2022年01月17日 | パーキンソン病
αシヌクレイン(αS)は,パーキンソン病(PD)におけるレビー小体の構成タンパクであり,かつPDの発症に関与している.しかしその本来の生理機能は不明であった.これまでの研究で,αSは脳の細胞内に多く存在し,神経細胞間の情報伝達の場であるシナプスの機能に重要な役割を果たしていると考えられてきた.しかしシナプスにおける正確な役割は,ほとんど謎に包まれていた.一方,αSが小児の腸管神経系におけるノロウイルス感染によって神経終末より分泌されること(かつ炎症が強ければ強いほど,その分泌量は多かった),マウスの実験で致死的な神経向性ウイルス感染から保護することが報告されていた.さらに食細胞の強力な走化性活性化因子でもあると報告されていた.

今回,Cell Reports誌に米国からの報告で,αSが炎症反応や免疫反応の重要なメディエーターであることが示された.実験では野生型およびαSノックアウトマウスを用いている.まず腹腔内に注入した細菌由来のペプチドグリカンにより惹起した腹膜の炎症が,腹膜を支配する神経細胞からのαS産生を誘発することを確認した(図).具体的には,注入後わずか数時間で,大腸および横隔膜の神経終末がαSを分泌し始めた(その濃度は注射部位に近い横隔膜でより高かった).そしてαSは,Toll-like receptor 4(TLR4)をトリガーとして抗原提示細胞を活性化し,腹腔内免疫後の抗原特異的反応およびT細胞反応の発現を促進した(自然免疫および獲得免疫が活性化させる).つまり神経細胞が供給源となるαSは,腹膜炎の誘発と免疫応答に必要と言える.一方,αSノックアウトマウスでは,これらの反応が限定的で遅かった.さらに注目すべきは,白血球もαSを産生できるが,この系ではほとんど産生していなかったことである.つまり炎症反応を起こしているのは,腸における免疫細胞ではなく神経細胞であった!



今回の報告は,αSは腸における免疫や炎症反応に不可欠な役割を果たすというだけでなく,著者らはPD患者の神経系内にαSが蓄積するのは,炎症/免疫反応のためであるという仮説を支持するものと考えている(こうなると腹膜炎後の脳の変化が気になるが,本論文ではマウスの脳は検索していない).PDでは以前から感染症に伴い症状が悪化することが言われていたが,単に廃用ではなく,シヌクレイン病理が増悪するのかもしれない.しかしウェブ上の研究者の意見を読んでいると,αSの本来の役割は興味深いが,ミスフォールドしたαSが凝集して新たな毒性を獲得することが本態であるため,αSの生理機能は直接関係はなく,必要な治療法を追求するには無関係であるという意見も認める.確かに正常の機能を果たすαSが,PDを引き起こす病原性をもつαSに変化するメカニズムは最大の関心事である.そうなると,腸の炎症や環境が,αSのコンフォーメーションを変えうるのか今後,検討されるものと思われる.

最後にこの論文を読み,印象深く思った点を2つ示したい.①調べつくされたと思われるテーマでも,過去の研究を丹念に紡いでいけば新たなアイデアの糸口を見いだせること,②神経変性疾患の病態解明にはやはり神経免疫学的アプローチも必要であることである.

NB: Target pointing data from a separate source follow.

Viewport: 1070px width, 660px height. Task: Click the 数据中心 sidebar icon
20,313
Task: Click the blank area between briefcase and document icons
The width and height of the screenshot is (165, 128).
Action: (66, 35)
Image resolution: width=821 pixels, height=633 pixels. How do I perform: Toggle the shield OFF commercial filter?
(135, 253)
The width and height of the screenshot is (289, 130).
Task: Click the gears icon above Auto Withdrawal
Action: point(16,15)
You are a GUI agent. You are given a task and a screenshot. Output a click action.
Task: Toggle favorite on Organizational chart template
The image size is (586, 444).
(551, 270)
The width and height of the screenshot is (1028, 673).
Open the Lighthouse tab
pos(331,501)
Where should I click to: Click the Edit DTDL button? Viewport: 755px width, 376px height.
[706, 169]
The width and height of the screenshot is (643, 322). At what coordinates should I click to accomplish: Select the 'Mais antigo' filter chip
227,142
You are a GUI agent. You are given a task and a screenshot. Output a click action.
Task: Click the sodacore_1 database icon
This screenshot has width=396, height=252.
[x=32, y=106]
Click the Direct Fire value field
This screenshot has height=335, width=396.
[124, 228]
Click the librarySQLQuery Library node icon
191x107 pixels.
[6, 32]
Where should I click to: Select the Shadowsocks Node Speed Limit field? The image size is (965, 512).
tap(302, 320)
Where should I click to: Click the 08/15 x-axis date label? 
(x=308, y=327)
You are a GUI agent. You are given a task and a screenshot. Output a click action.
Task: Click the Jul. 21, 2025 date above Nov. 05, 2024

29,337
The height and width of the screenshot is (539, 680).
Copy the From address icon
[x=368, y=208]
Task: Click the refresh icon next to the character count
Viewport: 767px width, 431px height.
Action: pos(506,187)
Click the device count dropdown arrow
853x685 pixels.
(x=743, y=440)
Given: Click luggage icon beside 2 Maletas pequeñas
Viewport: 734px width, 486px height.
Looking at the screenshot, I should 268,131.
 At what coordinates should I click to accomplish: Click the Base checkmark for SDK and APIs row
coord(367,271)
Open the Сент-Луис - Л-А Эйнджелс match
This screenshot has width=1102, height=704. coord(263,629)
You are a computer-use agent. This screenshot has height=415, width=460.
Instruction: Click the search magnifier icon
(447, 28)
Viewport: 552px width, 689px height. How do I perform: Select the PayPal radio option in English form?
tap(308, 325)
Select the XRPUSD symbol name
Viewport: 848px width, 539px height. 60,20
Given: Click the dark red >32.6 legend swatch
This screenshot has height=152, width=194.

Alam MM, et al. Alpha synuclein, the culprit in Parkinson disease, is required for normal immune function. Cell Rep. 2022 Jan 11;38(2):110090.(doi.org/10.1016/j.celrep.2021.110090)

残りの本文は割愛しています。